Advisors Asset Management Inc. decreased its position in MetLife, Inc. (NYSE:MET – Free Report) by 6.3% during the 2nd quarter, according to the company in its most recent disclosure with the Securities & Exchange Commission. The institutional investor owned 83,895 shares of the financial services provider’s stock after selling 5,614 shares during the quarter. Advisors Asset Management Inc.’s holdings in MetLife were worth $6,747,000 at the end of the most recent quarter.
A number of other institutional investors also recently bought and sold shares of the business. Quaker Wealth Management LLC boosted its position in shares of MetLife by 198.2% in the 2nd quarter. Quaker Wealth Management LLC now owns 333 shares of the financial services provider’s stock valued at $27,000 after purchasing an additional 672 shares during the period. MTM Investment Management LLC purchased a new position in MetLife in the 2nd quarter valued at approximately $37,000. GFG Capital LLC acquired a new position in MetLife during the second quarter worth about $38,000. Abound Wealth Management raised its holdings in shares of MetLife by 652.3% in the second quarter. Abound Wealth Management now owns 489 shares of the financial services provider’s stock worth $39,000 after acquiring an additional 424 shares during the last quarter. Finally, Legend Financial Advisors Inc. purchased a new stake in shares of MetLife during the second quarter worth about $40,000. 94.99% of the stock is owned by hedge funds and other institutional investors.
MetLife Trading Up 0.7%
Shares of NYSE MET opened at $75.73 on Wednesday. The company has a debt-to-equity ratio of 0.57, a quick ratio of 0.16 and a current ratio of 0.16. MetLife, Inc. has a 52 week low of $65.21 and a 52 week high of $89.05. The business has a 50 day simple moving average of $79.16 and a 200 day simple moving average of $78.87. The stock has a market cap of $49.90 billion, a price-to-earnings ratio of 12.84, a PEG ratio of 0.70 and a beta of 0.87.

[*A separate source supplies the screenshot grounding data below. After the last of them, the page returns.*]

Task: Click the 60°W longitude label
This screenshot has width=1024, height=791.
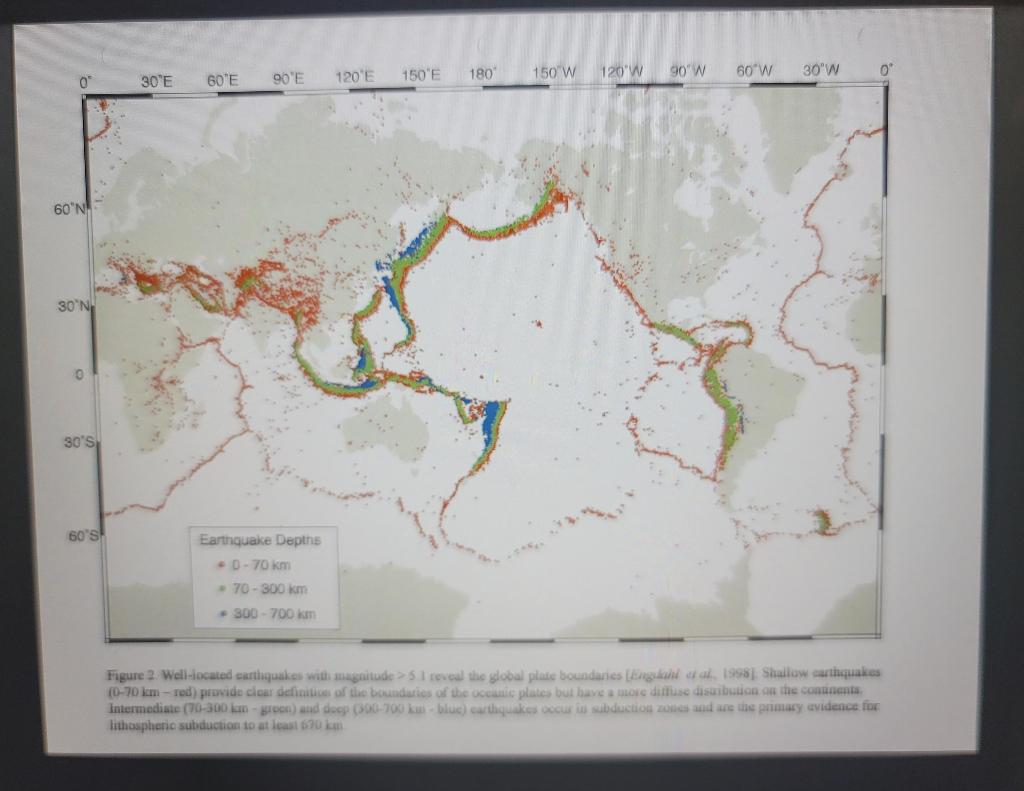Action: point(754,70)
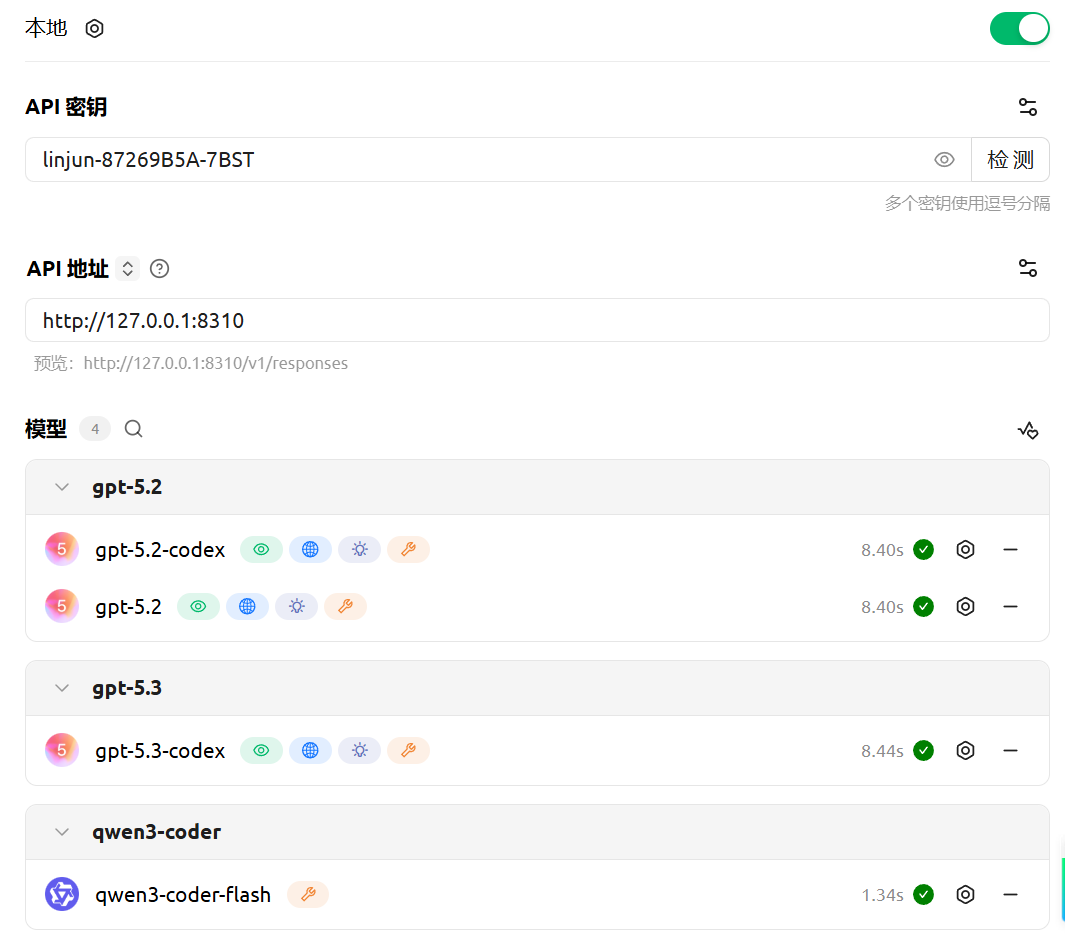Viewport: 1065px width, 933px height.
Task: Collapse the gpt-5.3 model group
Action: pyautogui.click(x=62, y=688)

MetLife Dividend Announcement
The firm also recently disclosed a quarterly dividend, which will be paid on Tuesday, December 9th. Shareholders of record on Tuesday, November 4th will be given a $0.5675 dividend. The ex-dividend date is Tuesday, November 4th. This represents a $2.27 annualized dividend and a yield of 3.0%. MetLife’s payout ratio is presently 42.75%.

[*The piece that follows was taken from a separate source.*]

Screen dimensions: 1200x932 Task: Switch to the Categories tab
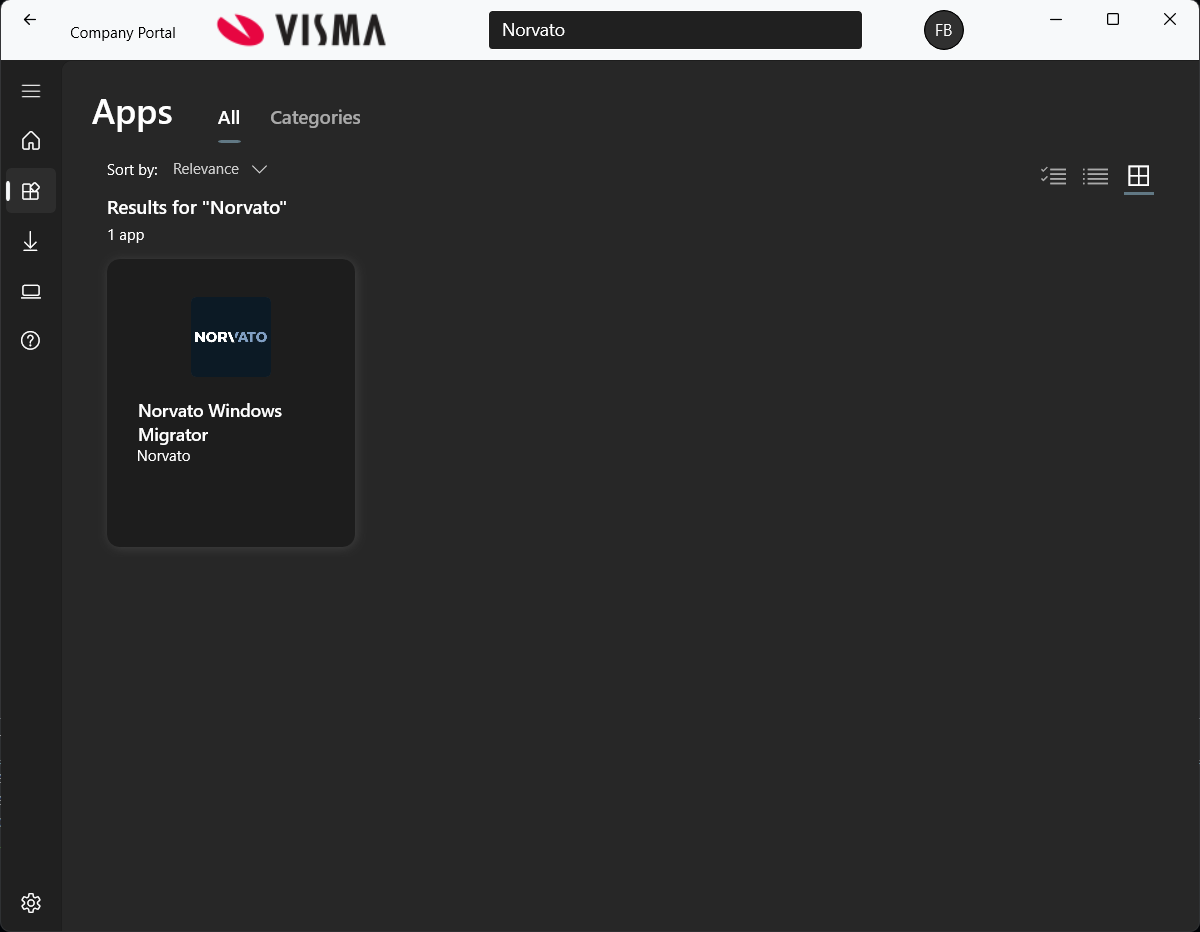click(314, 117)
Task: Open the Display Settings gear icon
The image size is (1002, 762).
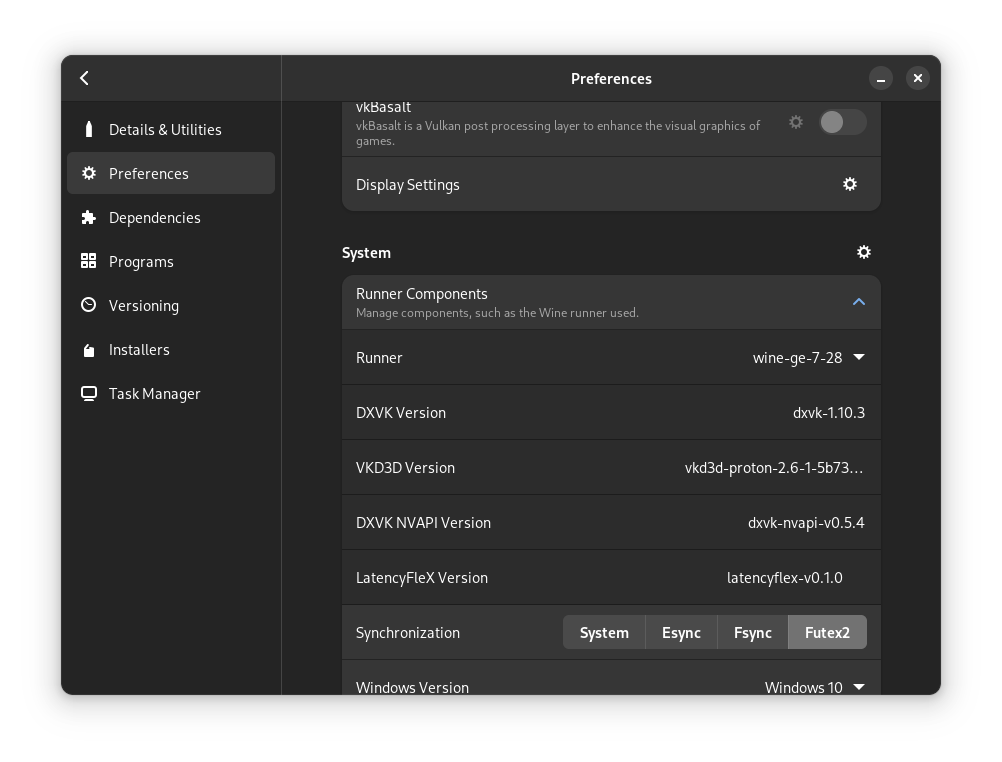Action: (x=850, y=184)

Wall Street Analysts Forecast Growth
Several research firms recently issued reports on MET. Weiss Ratings reissued a “buy (b-)” rating on shares of MetLife in a research report on Monday. Barclays lifted their target price on MetLife from $93.00 to $98.00 and gave the stock an “overweight” rating in a research report on Wednesday, October 8th. Piper Sandler lowered shares of MetLife from an “overweight” rating to a “neutral” rating and set a $84.00 price objective on the stock. in a research note on Friday, September 19th. Keefe, Bruyette & Woods decreased their target price on shares of MetLife from $92.00 to $90.00 and set an “outperform” rating for the company in a research report on Tuesday, November 11th. Finally, UBS Group reduced their price target on shares of MetLife from $96.00 to $95.00 and set a “buy” rating for the company in a research note on Thursday, November 6th. One research analyst has rated the stock with a Strong Buy rating, ten have assigned a Buy rating and two have issued a Hold rating to the stock. According to data from MarketBeat.com, MetLife presently has a consensus rating of “Moderate Buy” and a consensus target price of $95.00.

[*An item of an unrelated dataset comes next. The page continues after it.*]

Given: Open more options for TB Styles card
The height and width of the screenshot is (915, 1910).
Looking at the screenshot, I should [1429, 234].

View Our Latest Analysis on MET
About MetLife
MetLife, Inc, a financial services company, provides insurance, annuities, employee benefits, and asset management services worldwide. It operates through six segments: Retirement and Income Solutions; Group Benefits; Asia; Latin America; Europe, the Middle East and Africa; and MetLife Holdings. The company offers life, dental, group short-and long-term disability, individual disability, pet insurance, accidental death and dismemberment, vision, and accident and health coverages, as well as prepaid legal plans; administrative services-only arrangements to employers; and general and separate account, and synthetic guaranteed interest contracts, as well as private floating rate funding agreements.